Vipassana – to see things as they really are.

I sit on a cushion in a low lit room with my eyes closed. My whole body tingles and I am weightless, completely unaware of the outside world, and even the other 30 something people sitting around me. What am I feeling? Change. Everything changes, constantly. I feel the particles my body is made up of change every second, my thoughts change, my feelings change. Non attachment and equanimity is what I’m seeking. Equanimity with every sensation I feel, not attaching to it, not avoiding it.

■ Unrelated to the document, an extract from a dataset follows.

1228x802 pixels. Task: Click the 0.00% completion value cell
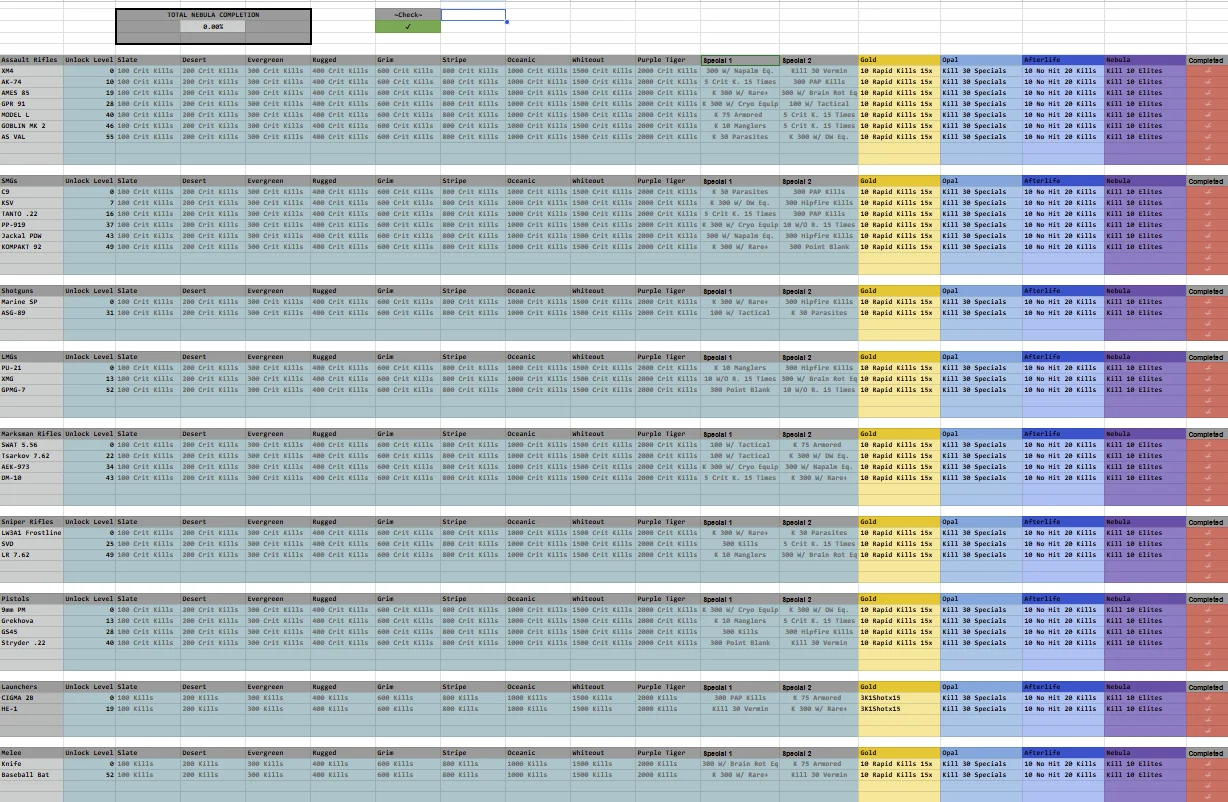coord(212,27)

This is crazy, but I chose this – my silent mantra to myself as I check in to what feels like meditation rehab. Ten days of isolation, ten hours of meditation a day. This is extreme, impossible – normal people don’t meditate for ten hours a day. You can just leave now, you don’t have to tell anyone you left. But I stay, against the acute urges to run, I sit, I meditate, despite the shooting pain in my back, my rebellious and wandering mind, my doubt and hesitation about what I’m doing. This sounded like a good idea when I was in South Africa, but entertaining ideas are quite different from actually doing something.

I wake up a 4am everyday, okay, so I sleep in until the second gong at 4:30am, and go at it again, silently and withdrawn. Not having a phone isn’t hard for me, not talking isn’t hard for me, it’s just the ten hours of meditation a day that’s challenging. Every time the instructor says start again, I fuck you in my mind. I start out observing my breath, no mantras – just me, my mind, my natural breath. Then I go deeper and narrow down my focus until I’m scanning my entire body for sensations. I discover when I randomly show up to this thing, that this was the technique passed down from the Buddha to achieve enlightenment centuries ago. If it’s that old, it has to be legit, right?

Foolishly, I totally thought I’d be enlightened by the end of ten days and was slightly disappointed when I realized that wouldn’t happen, again me not seeing things as they are. What I know about myself: I have an analytical mind and I try to figure everything out. Once I stopped trying to figure everything out, I accepted the practice and actually started to enjoy it. By day seven I stopped counting the hours, counting down the days and embraced the technique, the sensations I was feeling, the free flow of energy throughout my physical body.

Am I enlightened? Absolutely not, but I am very clear on some behavioural patterns I’ve been blindly acting out on over many years. I’m less reactive and I actually want to meditate for at least an hour each day. Many people have asked, so how was it? My response is I don’t know – everyone has such a different experience with this and I had so many ups and downs throughout the ten days. I both hated it and loved it, but ultimately, I’m glad I stayed. I’ll continue to use the technique with a deeper understanding of impermanence. To see things as they really are is to understand that everything changes, sometimes quickly, sometimes slowly, but all feelings and sensations are impermanent, meant to be observed and not attached to. How much happier would I be if I could observe my feelings with the calm awareness they will change?